A previous study (Burds et al., 2005) showed that simultaneous deletion of TP53 and MAD2 led to very high rate of chromosome instability. Importantly, our engineered (ΔUBE2SΔUBE2C) cells are viable without the SAC in the presence of p53. We demonstrate that the consequences of TP53 inactivation and the reduction in the APC/C activity upon inactivation of SAC function are fundamentally different. The key distinction is that deletion of UBE2C and UBE2S prevents SAC inactivation-triggered aneuploidy, whereas deletion of TP53 does not. Without the SAC, deletion of TP53 can apparently dampen the consequences of a catastrophic mitosis (i.e., polyploidy-driven apoptosis), whereas weakening of the APC/C (by means of UBE2C and UBE2S deletion) prevents this catastrophic mitosis in the first place.

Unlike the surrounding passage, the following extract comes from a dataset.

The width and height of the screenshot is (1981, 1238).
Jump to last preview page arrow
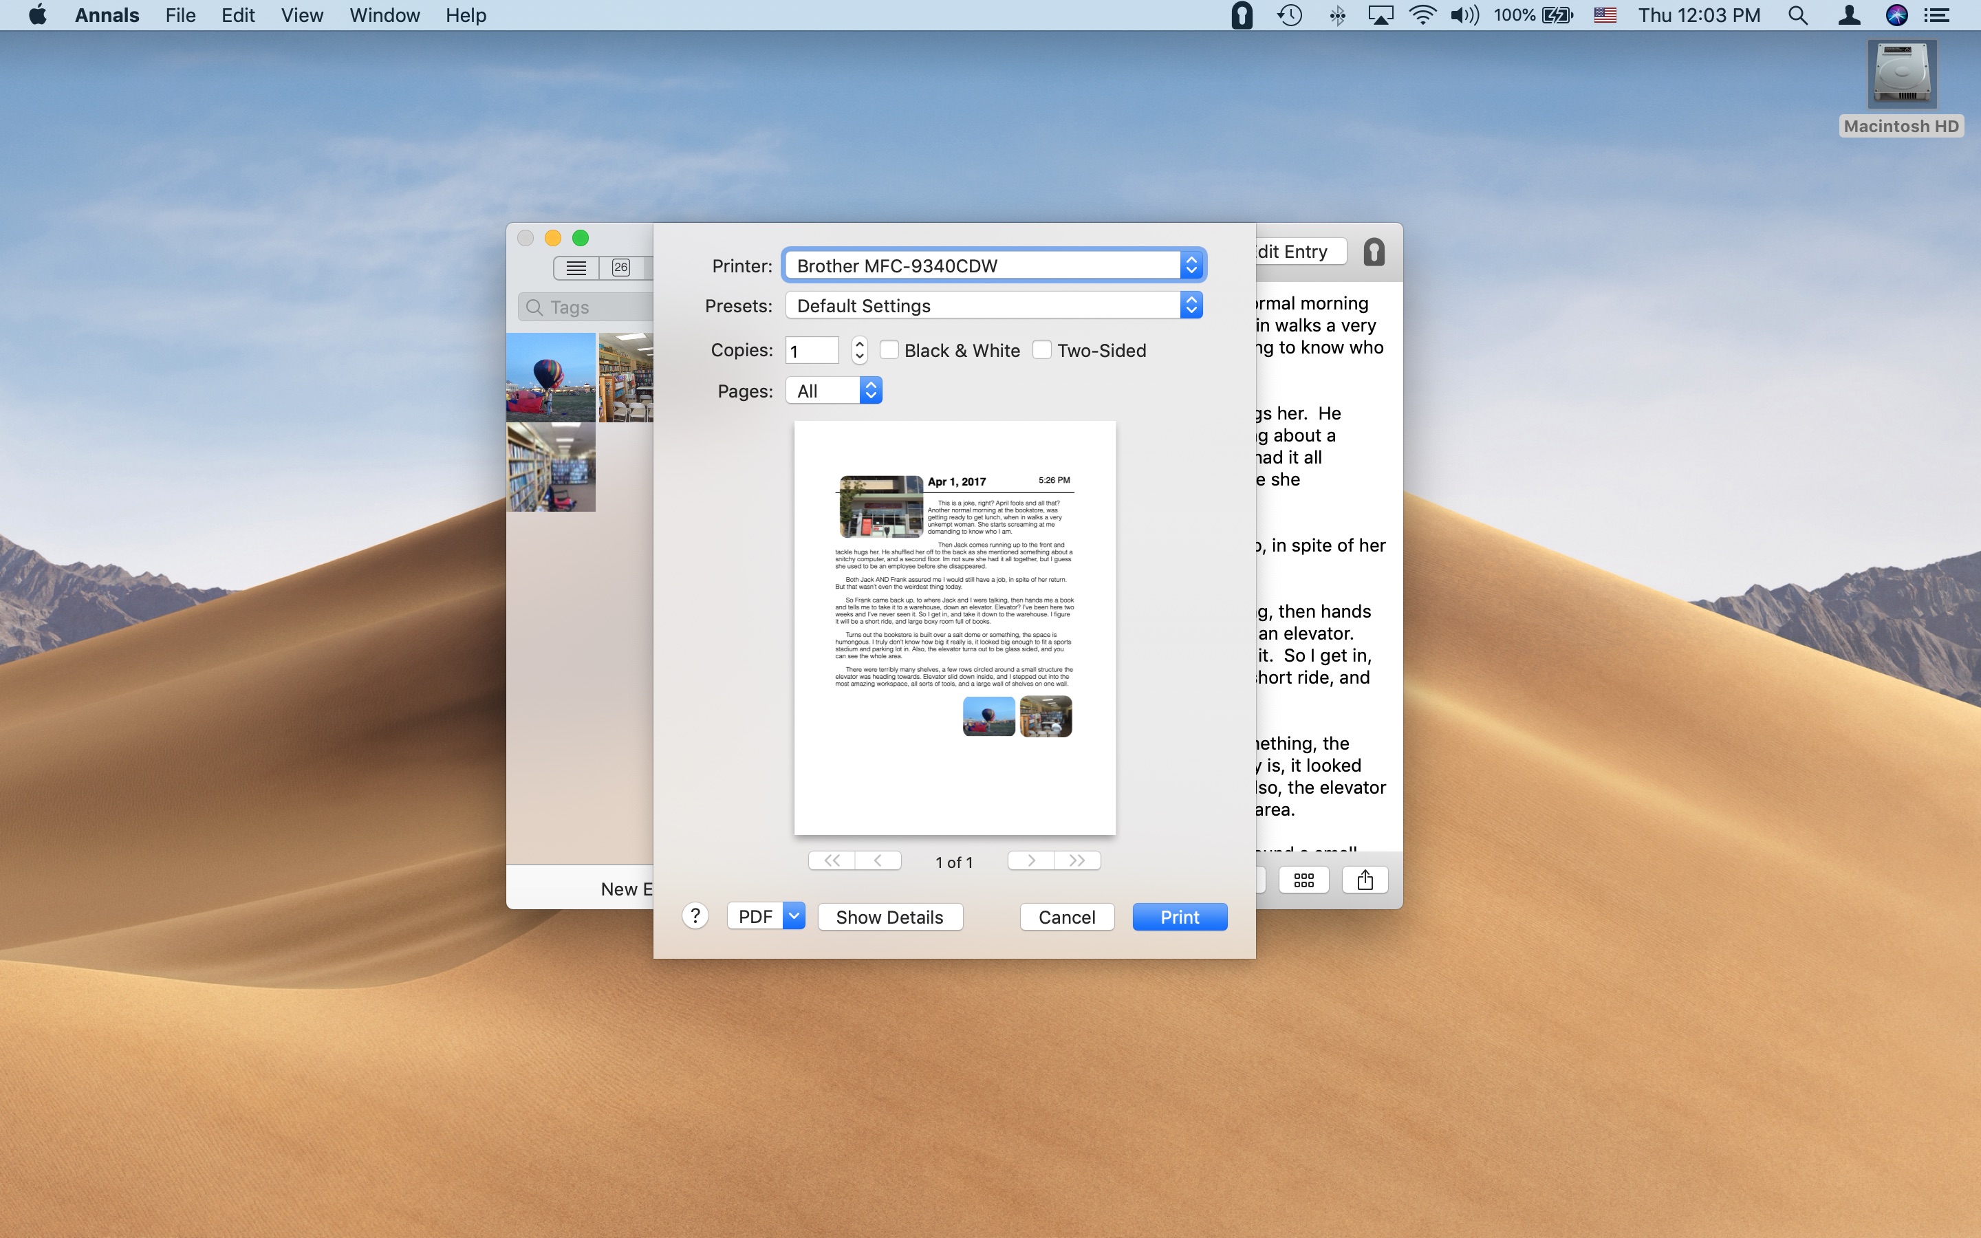tap(1077, 861)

Small molecule inhibitors of MPS1 and the APC/C are being explored for therapeutic targeting of cancers (Liu and Winey, 2012, Sackton et al., 2014, Zeng et al., 2010). Here we discovered a genotype, ΔUBE2SΔUBE2C, that allows cells to tolerate chemical inhibition of MPS1, providing possible means of resistance. Inversely, incomplete APC/C inhibition could be compensated by reduced SAC activity, as shown here genetically and previously observed with chemical APC/C inhibitors (Lara-Gonzalez and Taylor, 2012, Zeng et al., 2010). Clearly, the interplay between SAC and APC/C activities is an important determinant of cellular behavior upon interference with mitosis, and, hence, therapeutic targeting of these key mitotic machines warrants further consideration.

Experimental Procedures

Genome Editing

The UBE2S-, UBE2C-, and MAD2-knockout HCT116 cells were generated using the CRISPR/Cas9 technology (Cong et al., 2013, Mali et al., 2013). A donor plasmid containing a splice acceptor site and a resistance marker gene (puromycin, blasticidin, or hygromycin), flanked by homology arms, was co-transfected with pX330 (Cong et al., 2013), targeting the indicated DNA sequence within the respective gene. After drug resistance selection, cell colonies were screened by western blotting for the loss of the respective protein. ΔUBE2SΔUBE2C-R cells were generated from ΔUBE2S cells by targeting UBE2C in the presence of reversine (0.5 μM). The following targeting sites were used: CCTCGGGCCCATCCCGGGTC for UBE2S (puromycin selection), CCACTAGCGTCGCCGCCGCC for UBE2C (blasticidin selection), and CACCCCTTACTTTCCGATAC and TACAGGACACGGTGTGACTG for MAD2 (hygromycin selection). CCNB1 was endogenously tagged with Venus using recombinant adeno-associated virus (rAAV)-based genome engineering. The pAAV-CCNB1-Venus-targeting construct (Collin et al., 2013) was packed into rAAV particles in HEK293 cells as described previously (Berdougo et al., 2009). HCT116 WT, ΔUBE2S, ΔUBE2C, and ΔUBE2SΔUBE2C #3 cells were infected with viral supernatant for 48 hr and expanded for 4 days post-infection. Mitotically enriched cells were collected and sorted using a BD FACSAria III sorter (BD Biosciences). Venus-positive single cells were individually sorted into single wells of a 96-well imaging plate; 12–16 days after the cell sorting, a screen for correctly targeted clones was performed using automated wide-field microscopy on an Olympus ScanR system (motorized IX81 microscope) with ScanR Image Acquisition Software, using an UPLSAPO 10×/0.4 numerical aperture (NA) dry objective and a MT20 Illumination system. Clones that exhibited Venus expression and the expected localization of CCBN1-Venus were retained and confirmed by western blotting.

Live-Cell Imaging

Cells grown in an eight-well chamber (Ibidi) with L-15 medium supplemented with 10% fetal bovine serum (FBS) were mounted on a DeltaVision Elite microscope (GE Healthcare) and imaged using a 40× oil-immersion objective (1.35 NA, working distance [WD] 0.10). Images (differential interference contrast [DIC], yellow fluorescent protein [YFP], and red fluorescent protein [RFP]) were acquired continuously for 18–20 hr with 4- or 5-min intervals taking z stacks of 7 μm. Data analysis was performed using the softWorx software (GE Healthcare). ImageJ (NIH) was used to extract still images. The time from NEBD to anaphase onset was measured from the frame in which the nuclear envelope had disappeared to the frame in which the chromosomes had started to separate, as observed in DIC images. Each cell is represented in the graphs as a single circle. Red-filled circles indicate cells that did not exit mitosis within the time shown (e.g., due to end of filming) and, hence, represent a lower estimate.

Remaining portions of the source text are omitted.